◆ **TASK DESCRIPTION**
Your answer must be the lines from the one containing "This screenshot has width=1568, height=778." through the last line below, copied exactly, with no pictures.
☆ ☆ ☆
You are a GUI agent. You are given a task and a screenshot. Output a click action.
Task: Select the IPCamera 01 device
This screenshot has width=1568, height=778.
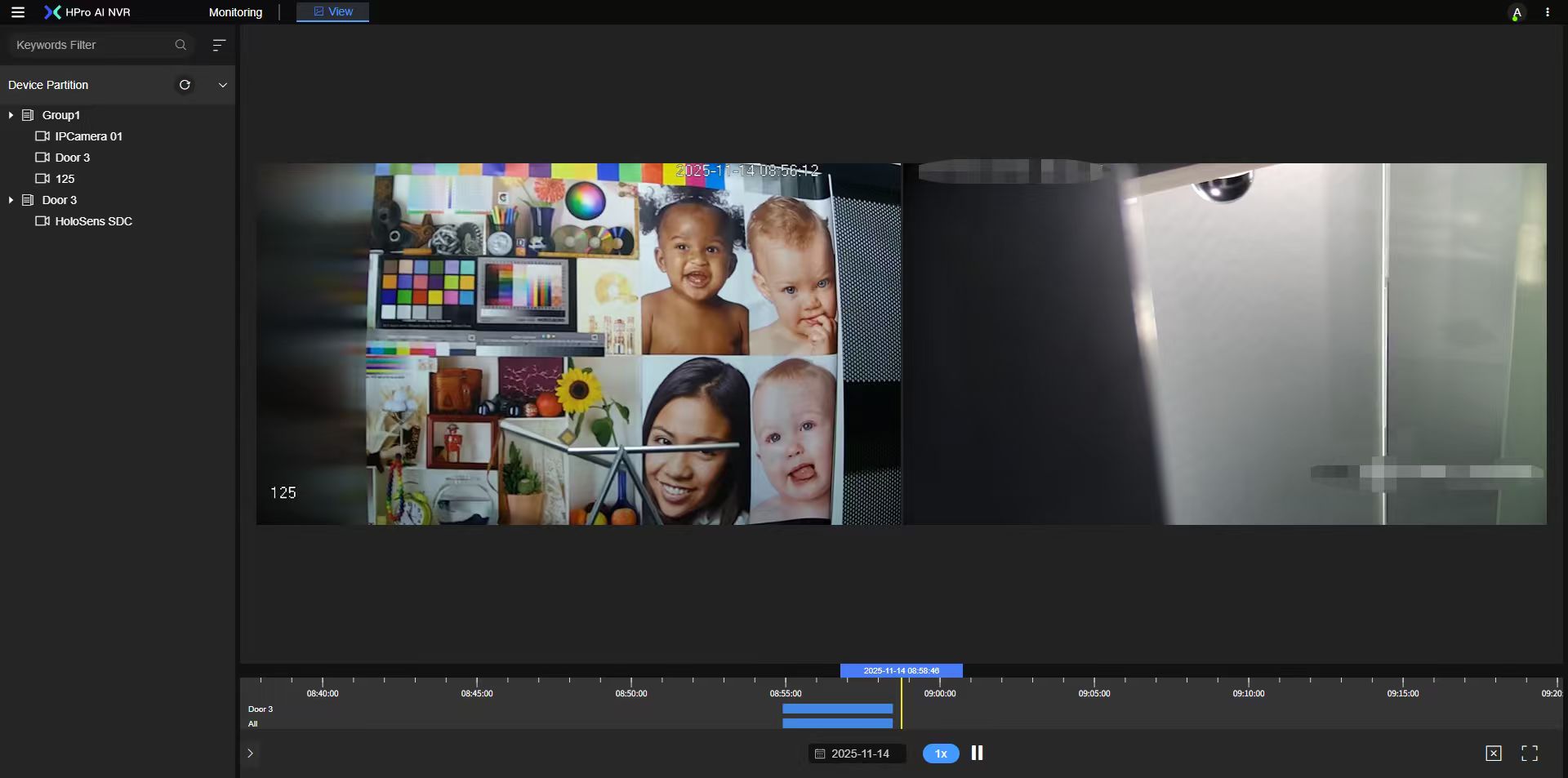88,136
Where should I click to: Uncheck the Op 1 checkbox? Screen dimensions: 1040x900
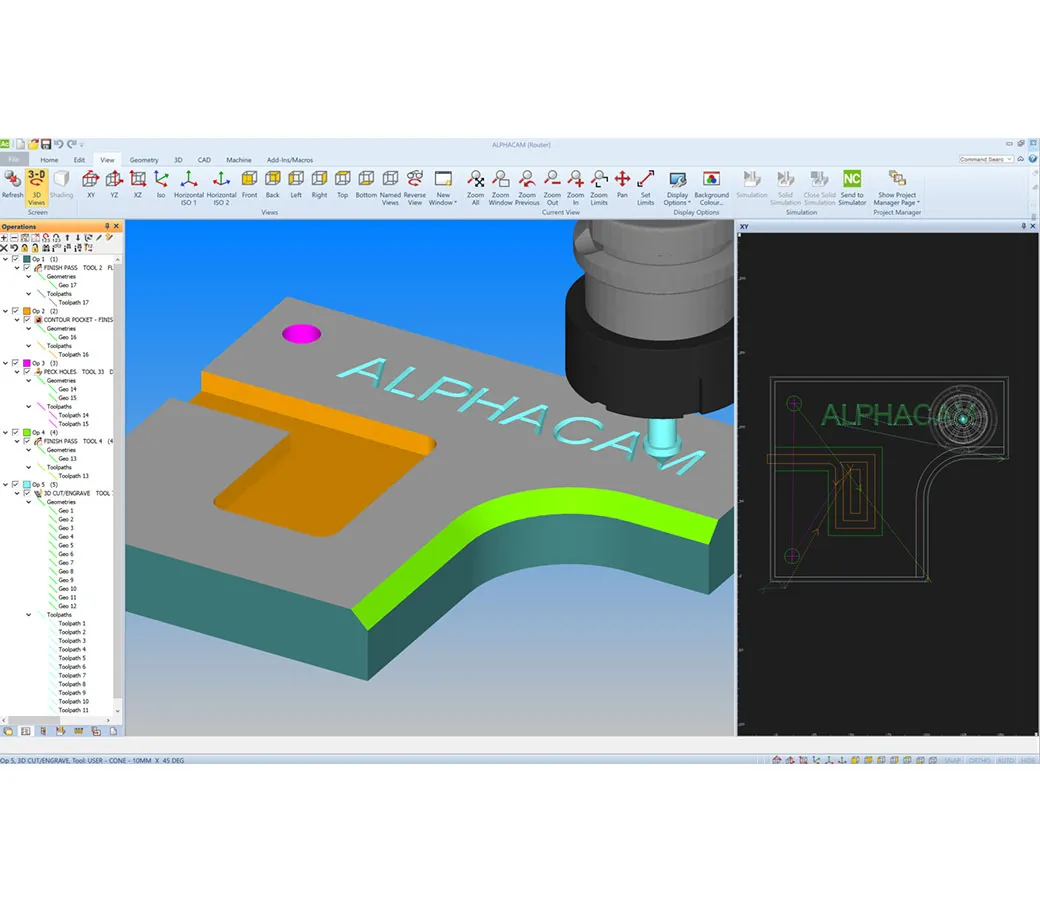click(15, 259)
☆ ☆ ☆
◆ **WRITTEN SOLUTION**
This screenshot has width=1568, height=778.
88,136
Where should I click to: Uncheck the Op 1 checkbox? Screen dimensions: 1040x900
click(15, 259)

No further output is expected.